Collected data entries:
----
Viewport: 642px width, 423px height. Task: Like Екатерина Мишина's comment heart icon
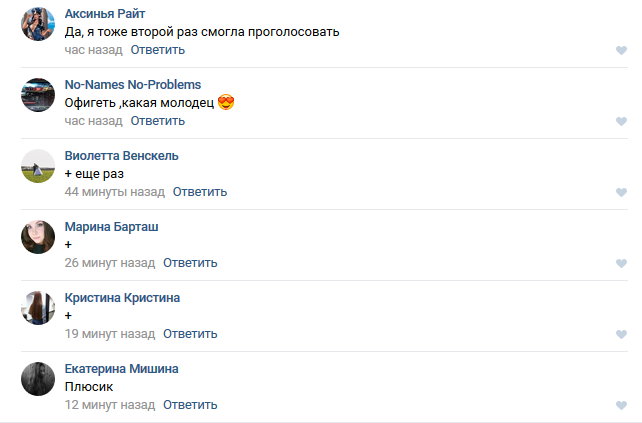click(621, 405)
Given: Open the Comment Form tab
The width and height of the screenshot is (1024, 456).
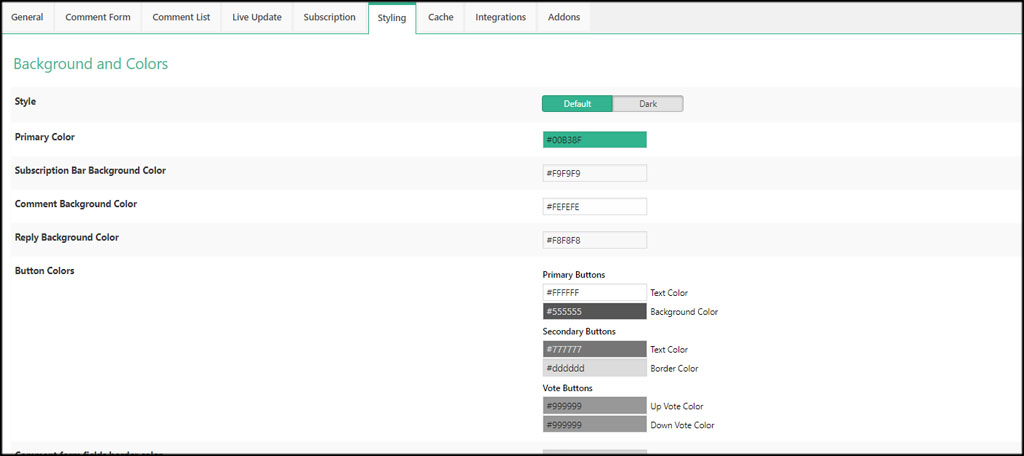Looking at the screenshot, I should [x=96, y=17].

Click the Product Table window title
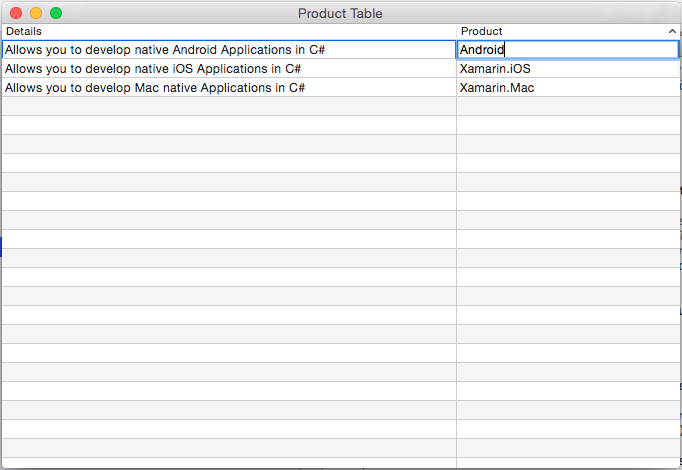pyautogui.click(x=340, y=13)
----
Task directions:
Your job is to repeat the data exactly, leaving each picture out.

Answer for the task:
Viewport: 642px width, 423px height. Task: Like Екатерина Мишина's comment heart icon
click(621, 405)
Given: Open the Comment Form tab
The width and height of the screenshot is (1024, 456).
Looking at the screenshot, I should [x=96, y=17].

Click the Product Table window title
pyautogui.click(x=340, y=13)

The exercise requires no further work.